» ACTIVITY
Copy everything from the line containing "Find the location of a" down to the line containing "y-tick-label: 0 is", both ends included, and leave the pictures out.

--- INPUT ---

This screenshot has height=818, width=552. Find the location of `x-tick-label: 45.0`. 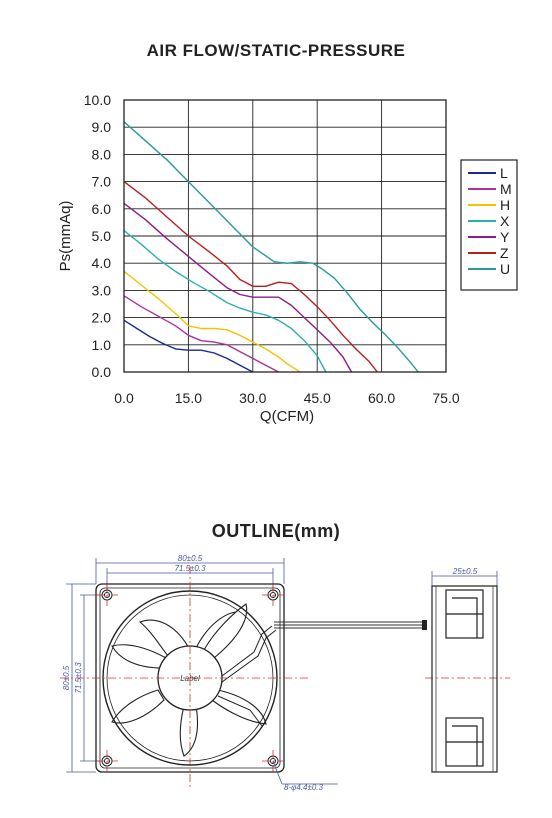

---
--- INPUT ---

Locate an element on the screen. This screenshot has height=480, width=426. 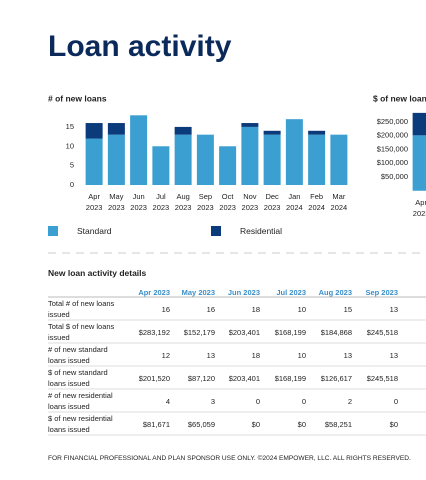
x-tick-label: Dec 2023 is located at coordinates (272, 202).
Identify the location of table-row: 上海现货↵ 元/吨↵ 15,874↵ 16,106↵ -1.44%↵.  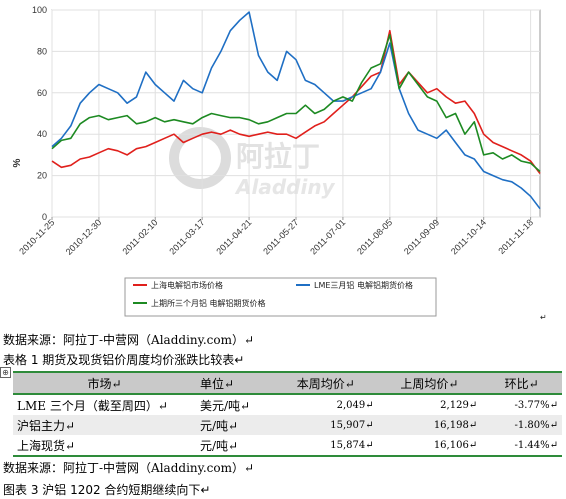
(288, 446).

---
--- INPUT ---

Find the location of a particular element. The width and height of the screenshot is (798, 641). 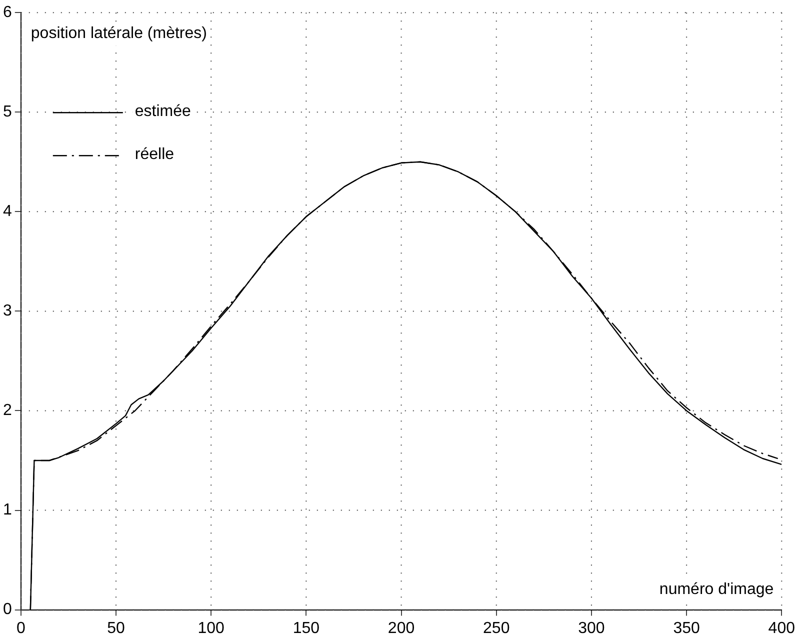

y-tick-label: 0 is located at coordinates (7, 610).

---

» ANSWER AREA
Find the location of a particular element. The width and height of the screenshot is (798, 641). 

y-tick-label: 0 is located at coordinates (7, 610).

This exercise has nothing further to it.